The VSHUNT that the amplifier sees is what exists across the input pins, which will be different than when measuring across the resistor. Ideally they would be the same, but parasitic effects and trace etch cause discrepancies. A Kelvin connection will minimize the PCB parasitic-error contribution. You should use standard PCB layout techniques to minimize error contribution caused by these layout effects.

This leaves the contributions of the shunt resistor itself. The datasheet for the shunt resistor will specify its tolerance and drift characteristics. The shunt tolerance will be a direct error addition, just like the gain error of the amplifier. A 5% shunt will add that amount of error into the total error.
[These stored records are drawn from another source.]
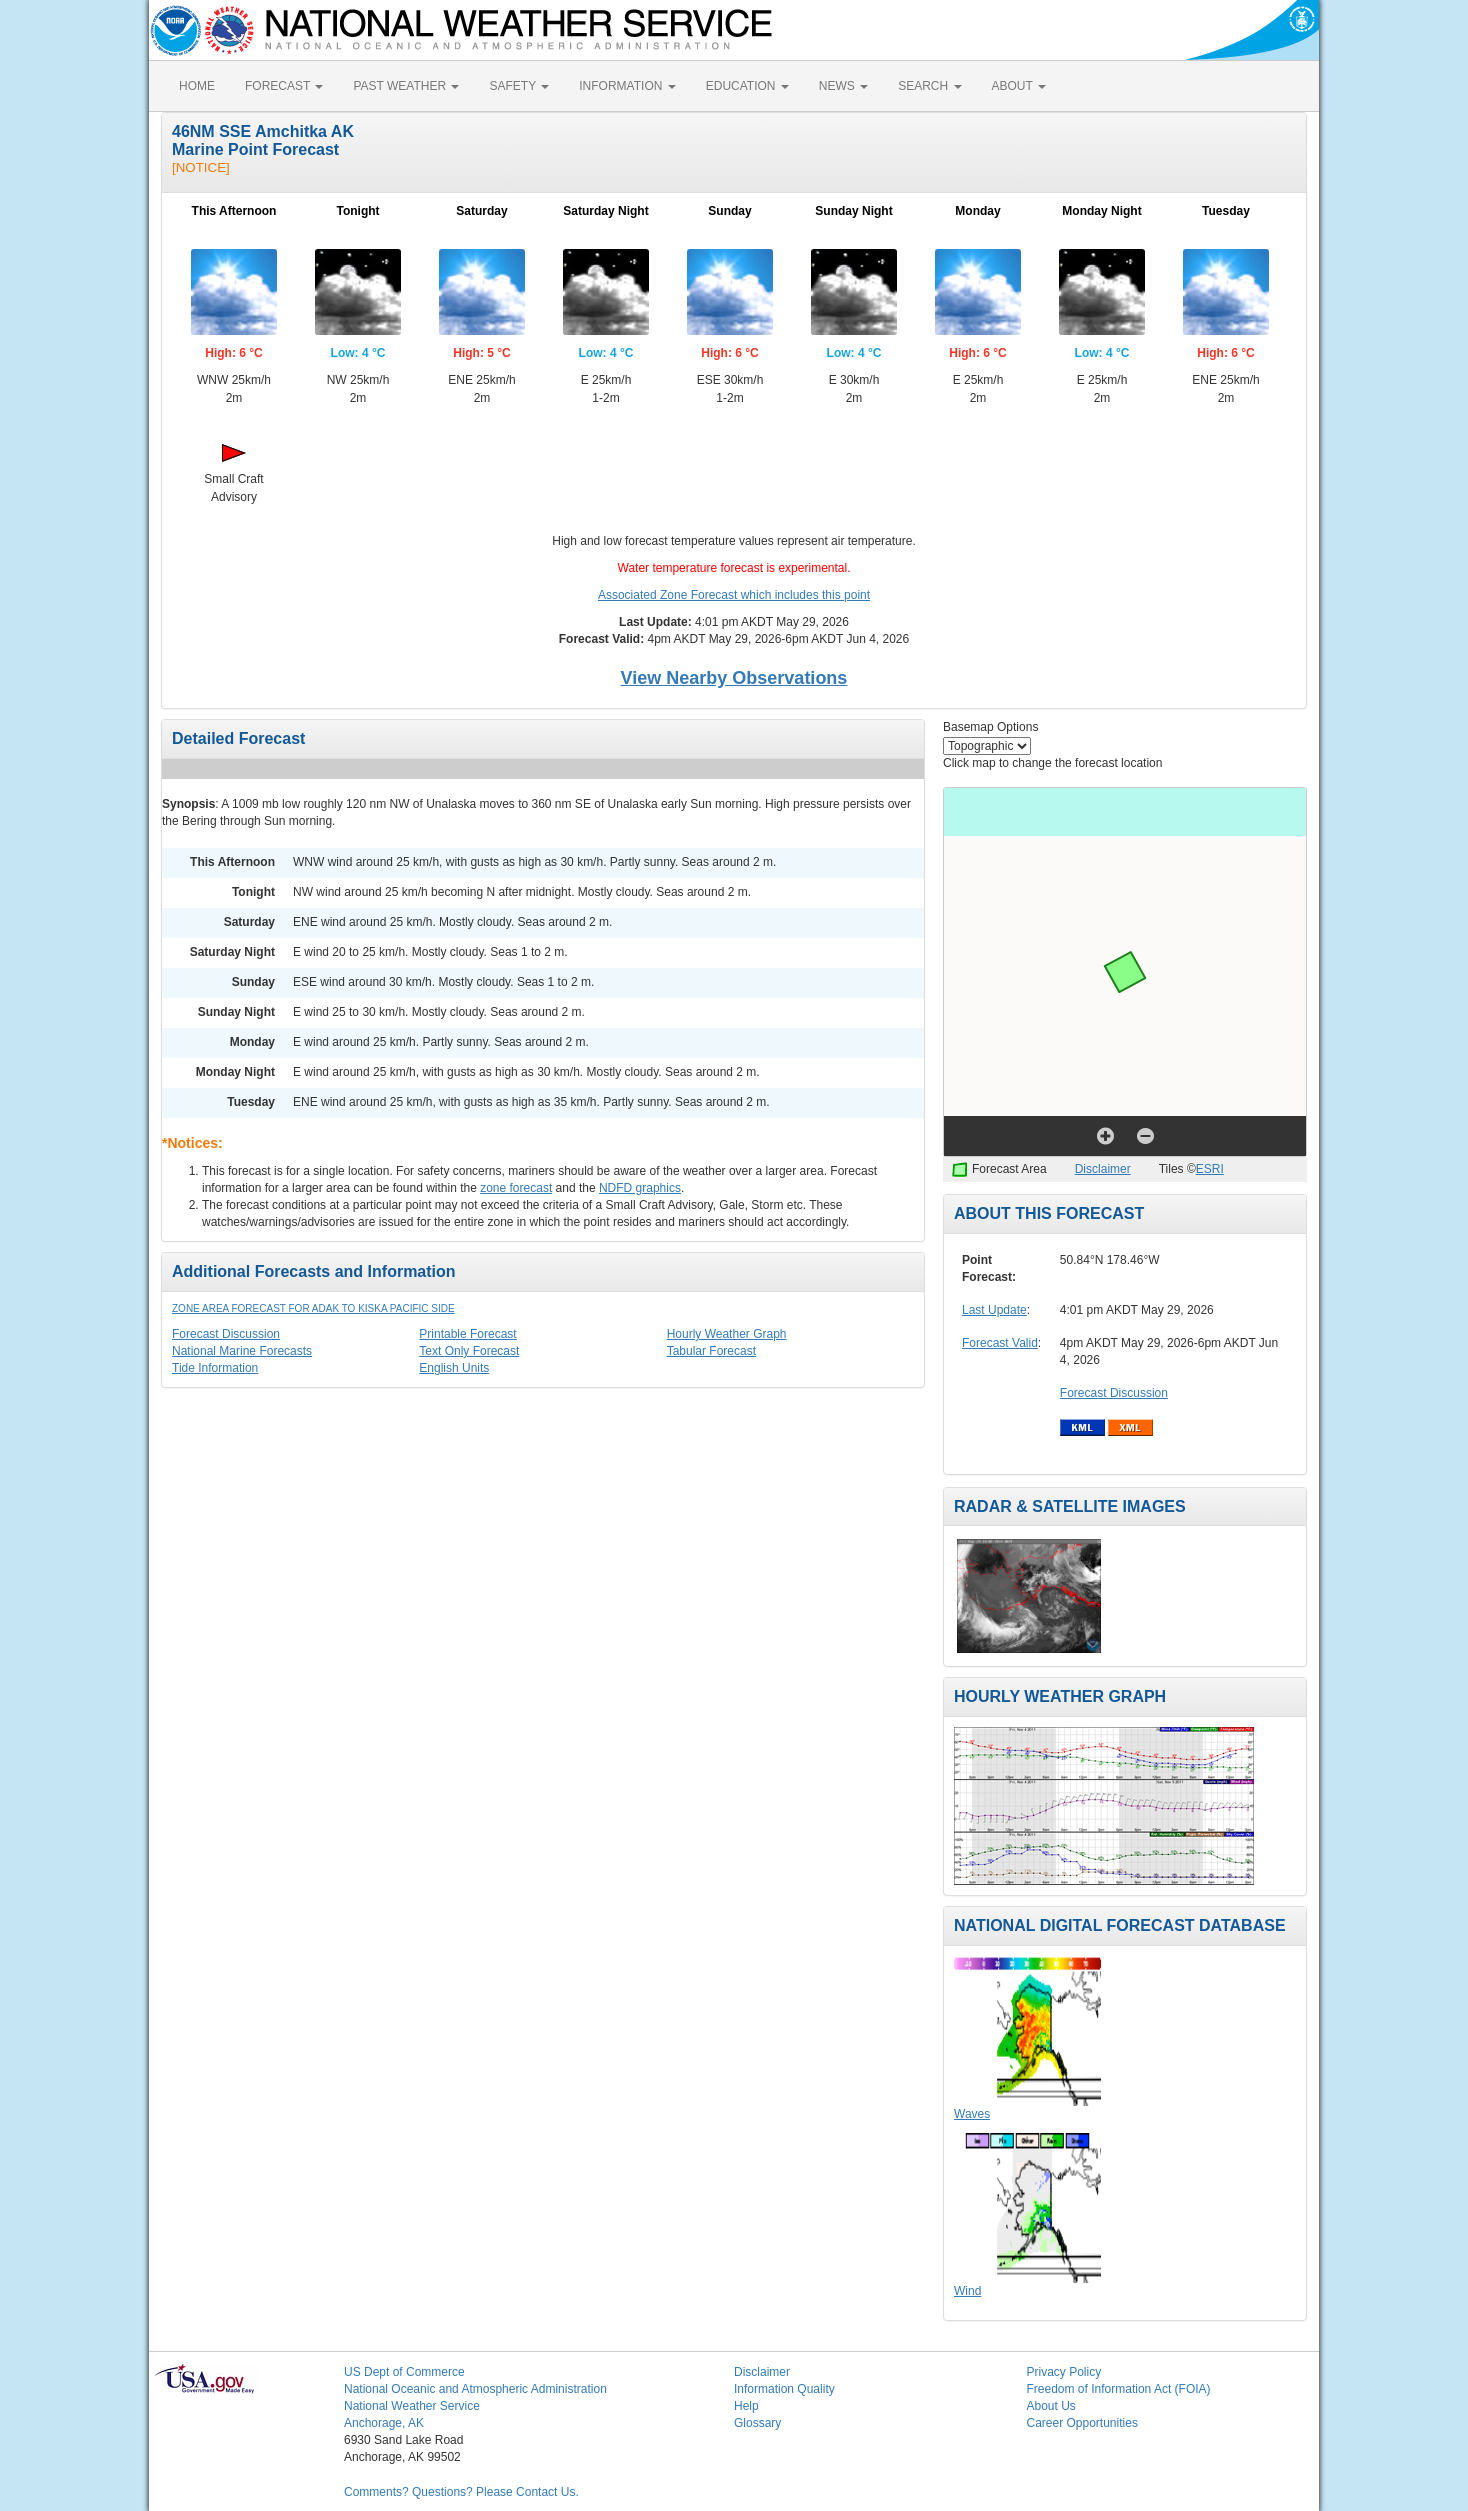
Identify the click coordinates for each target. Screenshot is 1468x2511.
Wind (967, 2291)
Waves (972, 2114)
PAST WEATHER (406, 86)
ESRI (1210, 1169)
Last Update (994, 1310)
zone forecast (516, 1188)
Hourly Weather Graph (727, 1334)
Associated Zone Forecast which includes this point (734, 595)
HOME (197, 86)
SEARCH (929, 86)
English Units (454, 1368)
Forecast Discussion (226, 1334)
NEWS (843, 86)
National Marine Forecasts (242, 1351)
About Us (1051, 2406)
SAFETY (519, 86)
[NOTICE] (201, 167)
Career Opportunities (1082, 2423)
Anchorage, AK (384, 2423)
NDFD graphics (640, 1188)
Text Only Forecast (469, 1351)
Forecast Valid (1000, 1343)
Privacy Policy (1064, 2372)
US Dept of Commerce (404, 2372)
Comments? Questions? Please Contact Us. (461, 2492)
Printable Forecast (467, 1334)
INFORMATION (627, 86)
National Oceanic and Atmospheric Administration (475, 2389)
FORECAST (284, 86)
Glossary (757, 2423)
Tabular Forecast (711, 1351)
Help (746, 2406)
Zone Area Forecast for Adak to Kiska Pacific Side (313, 1308)
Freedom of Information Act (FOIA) (1119, 2389)
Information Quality (784, 2389)
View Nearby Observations (734, 678)
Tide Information (215, 1368)
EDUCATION (747, 86)
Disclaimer (1103, 1169)
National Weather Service (412, 2406)
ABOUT (1019, 86)
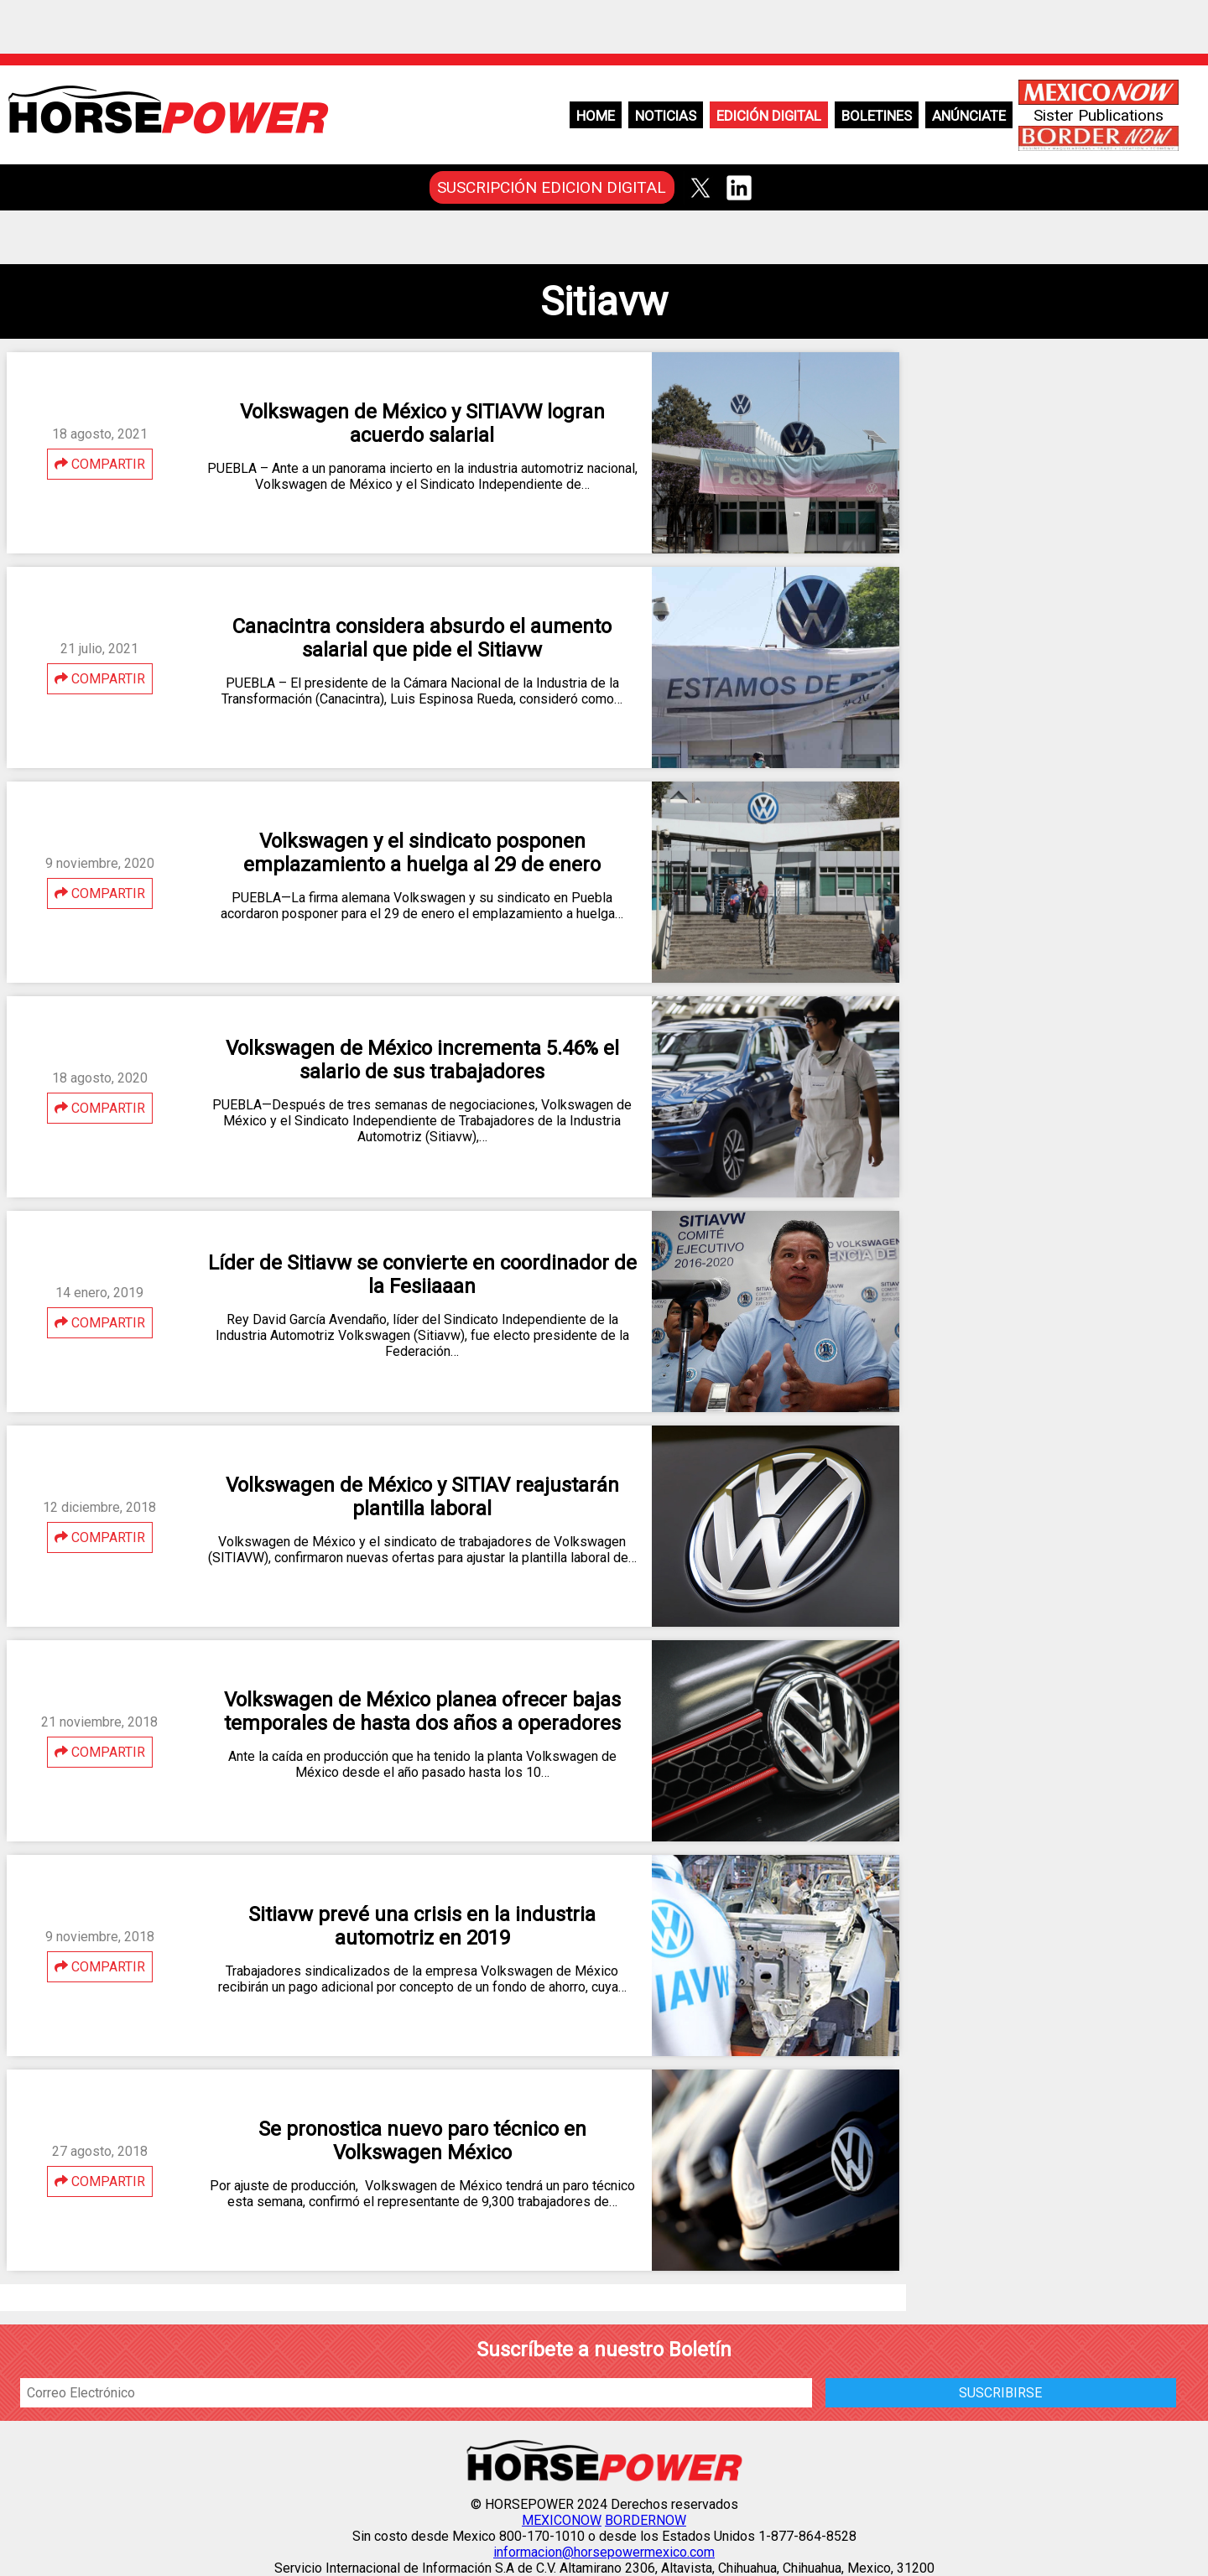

Obviously, the shunt can very easily become a major error source, regardless of amplifier accuracy. Even more than the amplifier, with the shunt resistor you will have a tradeoff between the cost you are willing to pay and your application’s required performance. The shunt resistor’s temperature drift is one of the main error sources over temperature, unless you choose a costly resistor. High-precision (0.1%), low-drift (50 ppm/°C) resistors on catalog distribution sites cost somewhere between $4 and $8 in 1000-unit quantities.

Texas Instruments recently released the INA250 current-sense amplifier, which integrates a high-precision (0.1%), low-drift (15 ppm/°C) shunt resistor. When combined with the amplifier characteristics, the INA250 offers a maximum error of 0.75% with a drift of less than 50 ppm/°C. In addition, the integration ensures a Kelvin connection to minimize board-layout error-contribution factors. The Web-listed $1.40 price for 1000 units is a premium over amplifiers with similar performance parameters such as the INA210 ($0.75 for 1000 units). However, if you add in the cost of an external precision shunt resistor, you can quickly offset the additional cost of the integrated solution versus the discrete solution.

Current-measurement accuracy is a very complex subject that has many moving parts. You will need to make tradeoffs to maximize the performance for your specific operating conditions. Using devices with low-drift characteristics and high precision can help minimize error, but you must balance the achievable performance against the target cost for your solution.